Mark 6: 30-56 The Full Grace of God in Jesus
Through the text we must jump over the negative allusions of both the story of Jesus walking on water and the story of feeding the five thousand. Mark tells of the meeting of Jesus with the people who gathered. Instead of a special story, it treats the reader with Jesus' coined narrative of a crowd that heals, teaches and leads.
The story of Mark has a major component in the story of ancient miracles. So the readers of Mark will understand the encounter that prepares them to read and explains the signs. Comparing the standard three factors of ancient miracle stories, first, the problem was perceived. Second, behaviors that produced extraordinary outcomes Third, cognition or establishment of outcomes
We practice modifying, adding or subtracting miracle forms to detail and synchronize. Following the account of feeding the five thousand, we must find a line in successful missions, the return of the disciples, and the invitation of Jesus in the demands and actions of the crowd. We hear about the frustration of crowd planning (desire dissatisfaction): failure to fulfill the purpose of the contract. This situation of frustration and frustration is a difficult place to learn the discipline of Jesus' compassion. That compassion establishes the form of healing (53-56) and teaching (30-34).
Mark recalls the meaning and motives of Jesus' ministry. It is a test that repeats and discusses the Christian perspective in detail. At first we learn the disciples who returned to Jesus. Jesus, who seeks to retreat only from a deserted (desolated) place, fights against the forces of evil and tells him to move through the healing and teaching success stories. It was a temptation outside the church. Furthermore, this was the marvelous site of the forty years of the wilderness of Israel maintained as heavenly manna. Jesus' compassionate interest is more passive when he sees the crowd outwardly blocking the crowd following Jesus by seeking a life of solitude, wanting to go into the return of Jesus' desires and efforts. Jesus taught a large crowd. If Jesus, as the Son of God, showed much like God in this story, then we must learn that we cannot put on a garment that hides us under God without draining God's gracious power with our problems.

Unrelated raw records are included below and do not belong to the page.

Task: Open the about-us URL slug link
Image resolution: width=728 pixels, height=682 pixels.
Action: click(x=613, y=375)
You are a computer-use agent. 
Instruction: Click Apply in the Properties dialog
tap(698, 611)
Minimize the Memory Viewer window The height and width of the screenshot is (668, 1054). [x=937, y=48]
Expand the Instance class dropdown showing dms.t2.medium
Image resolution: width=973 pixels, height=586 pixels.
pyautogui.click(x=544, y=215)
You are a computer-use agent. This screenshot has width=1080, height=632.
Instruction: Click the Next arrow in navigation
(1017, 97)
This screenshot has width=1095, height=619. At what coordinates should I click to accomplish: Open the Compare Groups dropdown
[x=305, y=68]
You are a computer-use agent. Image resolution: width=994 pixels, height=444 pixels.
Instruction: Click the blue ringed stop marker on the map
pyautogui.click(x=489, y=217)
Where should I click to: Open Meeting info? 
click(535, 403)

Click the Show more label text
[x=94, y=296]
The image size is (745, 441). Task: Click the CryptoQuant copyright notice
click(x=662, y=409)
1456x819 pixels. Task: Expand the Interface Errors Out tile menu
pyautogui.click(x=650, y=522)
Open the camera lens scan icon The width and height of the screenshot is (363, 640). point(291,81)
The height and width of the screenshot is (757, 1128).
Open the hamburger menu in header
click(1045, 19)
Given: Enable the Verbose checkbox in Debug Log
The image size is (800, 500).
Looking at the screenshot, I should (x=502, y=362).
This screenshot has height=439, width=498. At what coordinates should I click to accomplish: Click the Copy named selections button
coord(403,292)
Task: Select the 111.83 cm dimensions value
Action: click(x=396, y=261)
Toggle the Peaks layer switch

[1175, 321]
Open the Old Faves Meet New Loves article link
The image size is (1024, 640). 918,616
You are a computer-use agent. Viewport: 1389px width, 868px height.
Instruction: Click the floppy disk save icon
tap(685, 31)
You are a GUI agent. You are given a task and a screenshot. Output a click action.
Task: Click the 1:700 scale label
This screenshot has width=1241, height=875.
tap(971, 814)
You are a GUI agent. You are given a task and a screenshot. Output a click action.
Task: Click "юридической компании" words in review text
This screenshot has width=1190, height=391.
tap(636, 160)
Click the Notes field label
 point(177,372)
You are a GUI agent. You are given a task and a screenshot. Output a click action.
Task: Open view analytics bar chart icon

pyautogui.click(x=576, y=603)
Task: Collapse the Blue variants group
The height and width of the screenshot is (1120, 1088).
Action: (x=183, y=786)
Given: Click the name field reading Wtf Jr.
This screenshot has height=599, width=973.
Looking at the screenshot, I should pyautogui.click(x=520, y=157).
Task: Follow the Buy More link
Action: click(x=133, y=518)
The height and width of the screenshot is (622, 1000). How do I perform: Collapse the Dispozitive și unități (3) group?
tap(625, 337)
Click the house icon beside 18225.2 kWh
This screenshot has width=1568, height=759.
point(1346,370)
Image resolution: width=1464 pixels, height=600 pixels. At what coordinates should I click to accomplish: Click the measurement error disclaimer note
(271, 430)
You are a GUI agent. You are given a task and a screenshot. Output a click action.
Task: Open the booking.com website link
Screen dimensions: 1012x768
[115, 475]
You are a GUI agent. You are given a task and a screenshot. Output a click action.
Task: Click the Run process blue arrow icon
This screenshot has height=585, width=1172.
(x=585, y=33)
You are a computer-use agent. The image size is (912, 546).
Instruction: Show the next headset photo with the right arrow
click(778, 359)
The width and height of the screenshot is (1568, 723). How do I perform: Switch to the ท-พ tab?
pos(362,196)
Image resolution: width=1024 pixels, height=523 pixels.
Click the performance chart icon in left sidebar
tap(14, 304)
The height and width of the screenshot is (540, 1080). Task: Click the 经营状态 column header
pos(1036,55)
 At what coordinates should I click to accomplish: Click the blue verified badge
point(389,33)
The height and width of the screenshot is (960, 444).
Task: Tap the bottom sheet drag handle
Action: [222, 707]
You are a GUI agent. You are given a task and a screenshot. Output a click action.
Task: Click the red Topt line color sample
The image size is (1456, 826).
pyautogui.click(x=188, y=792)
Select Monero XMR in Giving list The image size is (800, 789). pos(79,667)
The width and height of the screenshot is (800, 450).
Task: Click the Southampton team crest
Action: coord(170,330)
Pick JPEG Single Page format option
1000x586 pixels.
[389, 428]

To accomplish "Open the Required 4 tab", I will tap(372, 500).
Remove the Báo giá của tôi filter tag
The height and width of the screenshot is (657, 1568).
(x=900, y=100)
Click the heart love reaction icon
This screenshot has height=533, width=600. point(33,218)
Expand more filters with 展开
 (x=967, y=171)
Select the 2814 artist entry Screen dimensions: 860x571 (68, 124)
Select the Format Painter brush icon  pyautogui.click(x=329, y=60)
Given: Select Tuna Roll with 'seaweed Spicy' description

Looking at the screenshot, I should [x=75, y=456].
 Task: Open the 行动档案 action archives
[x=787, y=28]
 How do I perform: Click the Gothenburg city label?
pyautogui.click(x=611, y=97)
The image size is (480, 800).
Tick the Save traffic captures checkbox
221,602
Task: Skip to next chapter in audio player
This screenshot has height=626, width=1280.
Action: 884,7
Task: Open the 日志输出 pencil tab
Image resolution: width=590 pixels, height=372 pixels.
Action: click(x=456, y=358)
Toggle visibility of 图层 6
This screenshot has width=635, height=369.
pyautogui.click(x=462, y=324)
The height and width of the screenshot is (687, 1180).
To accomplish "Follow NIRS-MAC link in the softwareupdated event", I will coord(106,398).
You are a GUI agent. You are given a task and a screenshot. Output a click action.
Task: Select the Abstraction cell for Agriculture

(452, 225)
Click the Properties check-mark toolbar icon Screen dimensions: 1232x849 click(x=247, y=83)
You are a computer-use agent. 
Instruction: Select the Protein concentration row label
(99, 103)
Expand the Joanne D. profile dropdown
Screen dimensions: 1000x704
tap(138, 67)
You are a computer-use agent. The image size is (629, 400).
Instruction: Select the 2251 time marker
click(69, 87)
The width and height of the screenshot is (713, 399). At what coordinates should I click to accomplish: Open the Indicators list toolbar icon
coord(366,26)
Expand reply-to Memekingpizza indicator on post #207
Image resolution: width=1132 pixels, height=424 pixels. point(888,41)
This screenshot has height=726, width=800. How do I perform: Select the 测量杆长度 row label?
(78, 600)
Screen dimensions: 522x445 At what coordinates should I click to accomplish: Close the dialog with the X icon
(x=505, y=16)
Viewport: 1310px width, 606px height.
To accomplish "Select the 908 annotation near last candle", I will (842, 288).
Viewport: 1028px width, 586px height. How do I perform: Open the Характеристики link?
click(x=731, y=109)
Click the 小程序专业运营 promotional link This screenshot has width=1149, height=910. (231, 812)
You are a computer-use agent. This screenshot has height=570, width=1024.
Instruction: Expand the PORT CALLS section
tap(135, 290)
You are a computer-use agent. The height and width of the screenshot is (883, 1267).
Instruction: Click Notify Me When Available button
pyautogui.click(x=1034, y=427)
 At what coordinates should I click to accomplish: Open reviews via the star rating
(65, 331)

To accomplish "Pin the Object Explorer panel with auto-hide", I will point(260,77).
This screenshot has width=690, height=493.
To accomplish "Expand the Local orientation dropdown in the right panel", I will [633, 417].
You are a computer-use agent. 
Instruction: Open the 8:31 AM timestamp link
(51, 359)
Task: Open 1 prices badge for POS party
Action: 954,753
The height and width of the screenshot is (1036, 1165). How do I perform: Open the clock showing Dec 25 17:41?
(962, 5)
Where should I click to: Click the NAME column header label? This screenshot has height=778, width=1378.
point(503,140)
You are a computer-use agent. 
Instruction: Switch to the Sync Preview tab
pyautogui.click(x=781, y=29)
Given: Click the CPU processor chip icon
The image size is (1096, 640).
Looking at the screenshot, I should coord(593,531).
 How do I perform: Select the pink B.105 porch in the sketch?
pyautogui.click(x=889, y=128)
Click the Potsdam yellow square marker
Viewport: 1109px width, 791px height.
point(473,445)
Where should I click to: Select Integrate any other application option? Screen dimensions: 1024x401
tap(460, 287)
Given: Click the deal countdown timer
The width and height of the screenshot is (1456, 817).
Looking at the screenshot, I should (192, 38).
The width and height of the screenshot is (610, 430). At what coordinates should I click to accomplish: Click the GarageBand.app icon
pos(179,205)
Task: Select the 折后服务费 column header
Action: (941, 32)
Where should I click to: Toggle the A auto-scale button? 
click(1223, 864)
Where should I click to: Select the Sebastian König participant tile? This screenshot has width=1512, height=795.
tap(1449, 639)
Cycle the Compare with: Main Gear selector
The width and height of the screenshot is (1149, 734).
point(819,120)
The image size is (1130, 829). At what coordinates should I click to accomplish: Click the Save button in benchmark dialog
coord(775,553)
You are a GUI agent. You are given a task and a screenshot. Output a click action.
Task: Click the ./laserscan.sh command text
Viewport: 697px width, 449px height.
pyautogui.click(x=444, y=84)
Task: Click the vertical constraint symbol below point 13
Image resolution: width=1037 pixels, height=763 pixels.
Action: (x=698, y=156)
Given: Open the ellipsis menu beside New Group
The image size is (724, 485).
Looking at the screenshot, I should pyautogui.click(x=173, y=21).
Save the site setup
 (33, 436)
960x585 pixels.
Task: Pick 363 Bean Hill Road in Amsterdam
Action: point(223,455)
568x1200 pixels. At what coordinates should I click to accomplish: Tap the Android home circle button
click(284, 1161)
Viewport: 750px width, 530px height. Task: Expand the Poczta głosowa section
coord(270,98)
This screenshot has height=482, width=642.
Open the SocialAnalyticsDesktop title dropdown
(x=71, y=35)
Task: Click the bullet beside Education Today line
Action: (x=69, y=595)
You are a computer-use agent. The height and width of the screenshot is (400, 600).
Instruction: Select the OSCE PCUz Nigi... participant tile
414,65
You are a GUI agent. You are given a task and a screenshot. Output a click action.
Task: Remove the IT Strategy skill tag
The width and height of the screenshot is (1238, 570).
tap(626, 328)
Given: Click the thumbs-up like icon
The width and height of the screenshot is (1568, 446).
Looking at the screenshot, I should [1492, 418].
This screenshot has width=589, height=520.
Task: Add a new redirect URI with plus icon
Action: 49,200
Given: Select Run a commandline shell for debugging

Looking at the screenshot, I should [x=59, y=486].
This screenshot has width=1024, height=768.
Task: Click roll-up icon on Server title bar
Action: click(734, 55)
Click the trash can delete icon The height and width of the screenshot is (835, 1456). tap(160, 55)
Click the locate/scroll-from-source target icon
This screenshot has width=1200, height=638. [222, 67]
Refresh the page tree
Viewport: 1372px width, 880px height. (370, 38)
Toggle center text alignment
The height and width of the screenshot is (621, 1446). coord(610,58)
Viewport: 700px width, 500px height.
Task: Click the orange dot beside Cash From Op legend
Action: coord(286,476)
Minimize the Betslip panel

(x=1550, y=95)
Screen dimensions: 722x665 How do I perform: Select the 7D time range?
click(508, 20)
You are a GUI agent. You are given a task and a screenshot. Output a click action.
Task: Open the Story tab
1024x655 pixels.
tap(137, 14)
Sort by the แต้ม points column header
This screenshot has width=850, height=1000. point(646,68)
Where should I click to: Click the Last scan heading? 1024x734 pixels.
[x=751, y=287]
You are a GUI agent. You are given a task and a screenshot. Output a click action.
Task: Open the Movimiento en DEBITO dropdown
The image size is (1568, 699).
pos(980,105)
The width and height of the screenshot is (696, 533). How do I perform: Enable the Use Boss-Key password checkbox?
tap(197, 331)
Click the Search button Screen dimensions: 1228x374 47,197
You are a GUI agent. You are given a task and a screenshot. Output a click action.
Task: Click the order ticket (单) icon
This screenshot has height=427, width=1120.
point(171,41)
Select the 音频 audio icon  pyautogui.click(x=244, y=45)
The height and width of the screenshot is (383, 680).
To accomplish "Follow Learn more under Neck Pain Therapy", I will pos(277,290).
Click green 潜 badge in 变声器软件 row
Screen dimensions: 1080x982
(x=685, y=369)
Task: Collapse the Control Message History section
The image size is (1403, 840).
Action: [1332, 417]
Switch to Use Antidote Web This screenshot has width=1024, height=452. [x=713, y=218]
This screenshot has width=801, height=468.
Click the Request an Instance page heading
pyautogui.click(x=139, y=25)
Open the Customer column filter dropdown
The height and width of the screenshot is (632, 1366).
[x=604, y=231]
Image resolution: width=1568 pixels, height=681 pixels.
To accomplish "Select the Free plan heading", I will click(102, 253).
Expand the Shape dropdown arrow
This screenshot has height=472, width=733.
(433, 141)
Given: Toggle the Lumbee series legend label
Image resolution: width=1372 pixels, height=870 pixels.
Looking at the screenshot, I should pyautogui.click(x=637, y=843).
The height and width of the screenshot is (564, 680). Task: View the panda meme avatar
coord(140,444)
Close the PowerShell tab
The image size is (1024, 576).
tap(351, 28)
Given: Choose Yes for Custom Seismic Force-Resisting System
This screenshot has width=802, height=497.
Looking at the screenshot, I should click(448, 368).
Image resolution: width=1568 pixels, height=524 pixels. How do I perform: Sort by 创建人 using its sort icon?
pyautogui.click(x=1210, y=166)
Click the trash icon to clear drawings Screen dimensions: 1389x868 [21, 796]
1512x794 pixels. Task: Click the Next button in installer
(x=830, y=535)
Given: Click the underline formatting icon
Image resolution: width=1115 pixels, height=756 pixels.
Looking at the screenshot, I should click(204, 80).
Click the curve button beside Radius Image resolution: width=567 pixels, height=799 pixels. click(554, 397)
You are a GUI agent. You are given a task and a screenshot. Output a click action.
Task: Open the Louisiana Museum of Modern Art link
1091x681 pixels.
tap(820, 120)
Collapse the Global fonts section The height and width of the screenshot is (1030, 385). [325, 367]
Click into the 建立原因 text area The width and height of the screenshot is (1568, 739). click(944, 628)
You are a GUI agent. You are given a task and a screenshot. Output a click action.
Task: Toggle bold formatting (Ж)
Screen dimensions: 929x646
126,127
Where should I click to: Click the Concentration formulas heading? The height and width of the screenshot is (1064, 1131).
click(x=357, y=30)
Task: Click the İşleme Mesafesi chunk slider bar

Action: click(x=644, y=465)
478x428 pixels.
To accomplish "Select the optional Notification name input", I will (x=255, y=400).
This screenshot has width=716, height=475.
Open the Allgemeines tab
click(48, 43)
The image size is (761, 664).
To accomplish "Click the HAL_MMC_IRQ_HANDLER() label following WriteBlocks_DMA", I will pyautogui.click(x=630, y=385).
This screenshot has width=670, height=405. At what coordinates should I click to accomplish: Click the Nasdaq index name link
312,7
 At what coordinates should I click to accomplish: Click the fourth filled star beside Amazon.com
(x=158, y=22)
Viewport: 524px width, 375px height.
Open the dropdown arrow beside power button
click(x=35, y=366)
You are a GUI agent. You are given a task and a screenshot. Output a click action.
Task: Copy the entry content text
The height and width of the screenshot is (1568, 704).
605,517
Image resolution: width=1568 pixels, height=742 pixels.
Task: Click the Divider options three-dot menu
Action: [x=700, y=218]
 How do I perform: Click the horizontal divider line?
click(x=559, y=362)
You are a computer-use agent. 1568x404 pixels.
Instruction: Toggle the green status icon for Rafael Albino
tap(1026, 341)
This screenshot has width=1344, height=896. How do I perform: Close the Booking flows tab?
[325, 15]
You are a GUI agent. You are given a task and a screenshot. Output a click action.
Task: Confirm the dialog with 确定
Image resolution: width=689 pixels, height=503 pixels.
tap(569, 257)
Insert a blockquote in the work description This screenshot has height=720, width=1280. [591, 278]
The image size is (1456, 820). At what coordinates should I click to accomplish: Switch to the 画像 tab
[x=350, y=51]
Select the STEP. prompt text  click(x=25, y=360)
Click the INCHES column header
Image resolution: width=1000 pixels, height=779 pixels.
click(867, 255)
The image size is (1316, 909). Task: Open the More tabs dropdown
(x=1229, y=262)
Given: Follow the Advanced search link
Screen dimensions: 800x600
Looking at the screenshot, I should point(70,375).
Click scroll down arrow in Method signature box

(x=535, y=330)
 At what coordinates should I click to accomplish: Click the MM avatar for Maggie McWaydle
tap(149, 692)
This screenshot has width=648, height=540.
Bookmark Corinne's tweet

In the text, you learn important and special stories of walking and eating on water and the structure of power. In the desert situation, we must see God's action and will in the work and person of Jesus. The compassion of God leading the children of Israel after the exodus leads us to see Jesus teaching the crowd, and God feeding Israel in the wilderness to see Jesus feeding the crowd. And just like the nation of Israel in the worship praising God's saving power across the sea at the time of the Exodus, Mark recalls Jesus comforting his disciples in battle against the sea. We believe that Jesus' work in the Gospel of Mark is ultimately God's work, and God's preparation for the ministry should be sufficient in terms of the provision of the Word to prepare and prepare more than our needs.